【前回の記事を読む】居酒屋での定例会。待ち合わせの男との出会いはまるで「少女マンガ」?
鶸色のすみか
動転したまま、気がつけば白鳥さんの家の玄関のたたきに座っていた。白鳥さんは、手首の擦りむいたところを消毒して大きめのバンドエイドを貼ってくれた。家の中はしんとしていた。
月子はようやく冷静になったが、見知らぬ人に失態を見られて恥ずかしくてまともに顔を見ることができない。五十前後か、老けて見えるならもう少し若くて月子と同じくらいか。顔の顎に少し伸びたヒゲの剃り跡。乾いた砂の匂いがした。
「すみません。手当までしてもらって。てっきり空き家だと思って。前だけ見て歩いていました」
「いやいや、謝ることないですよ。それにしても勢い良かったなあ」
白鳥さんがふふっと笑うと、擦りむいたところがしくっと痛んだ。どこからか空気が流れてきて、湿った畳の匂いがした。
「怪我をさせてしまって申し訳ない。でも車庫から車を出すときじゃなくて良かった」
そういえばいつもは空っぽの車庫にグレーの車があったような。
「すみません」
月子はまた謝った。
「これ、配るの?」
「いえ、明日にします」
「この町内だよね。このくらいならあとで僕が配っておきますよ。昼から暇だし。まだしばらく痛むだろうし。怪我させたお詫びです」
おっとりと鷹揚に喋るので思わず同意してしまいそうになる。
「滅相もない。大丈夫です」
月子は断固として断ったが、わざわざ明日来ることもない、と半ば論されたようになって月子は折れた。家に帰って、ジーパンを脱いで打撲を確かめると太ももの後ろが赤く腫れていた。あの人、ちゃんと配布してくれただろうか。配布し終わったら電話で報告しましょうかといってくれたが、電話番号を知られるのもどうかと思い、大丈夫ですと断った。

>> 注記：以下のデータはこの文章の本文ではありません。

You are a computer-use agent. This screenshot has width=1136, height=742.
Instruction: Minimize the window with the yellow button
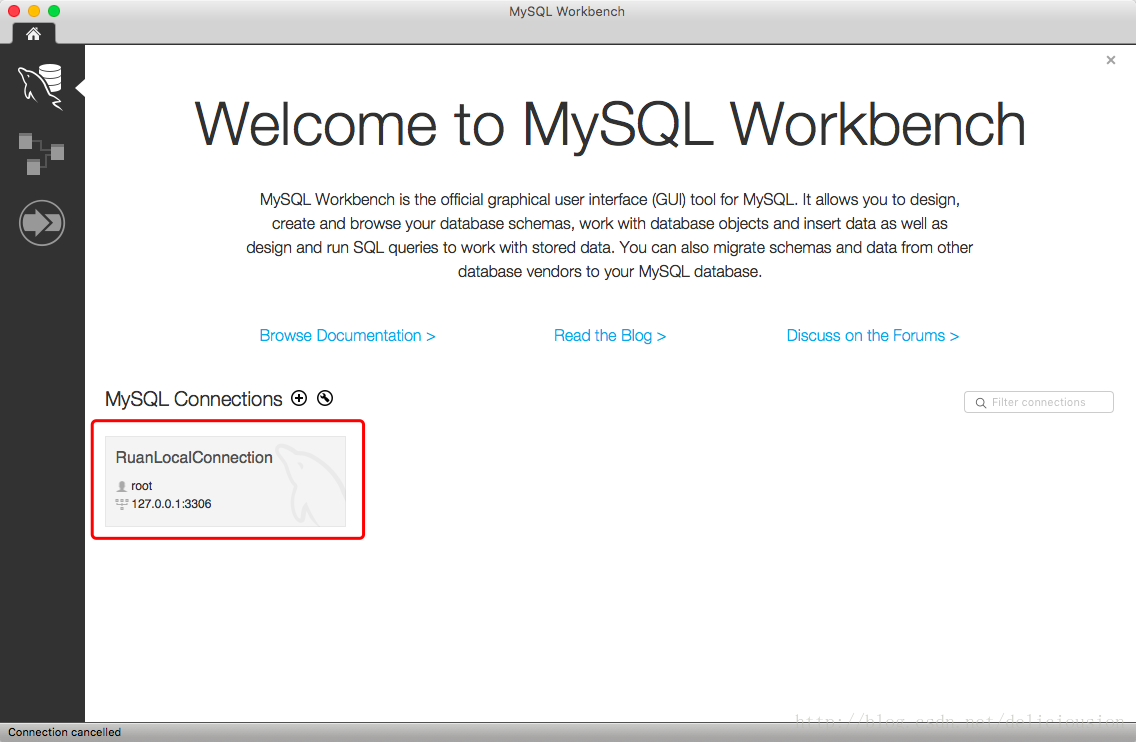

月子はその日、何度大丈夫ですと言ったことだろう。あの時、いきなり門から出てきたゴマアザラシの目をした人が白鳥さんだったのだ。
「ちょっと失礼」
白鳥さんがトイレに立った。店を見渡すと、いつのまにか満席状態になっていた。窓の外を見ると、ビルの上のわずかな面積の空は、すみれ色を濃くしたような紺藍色になっていた。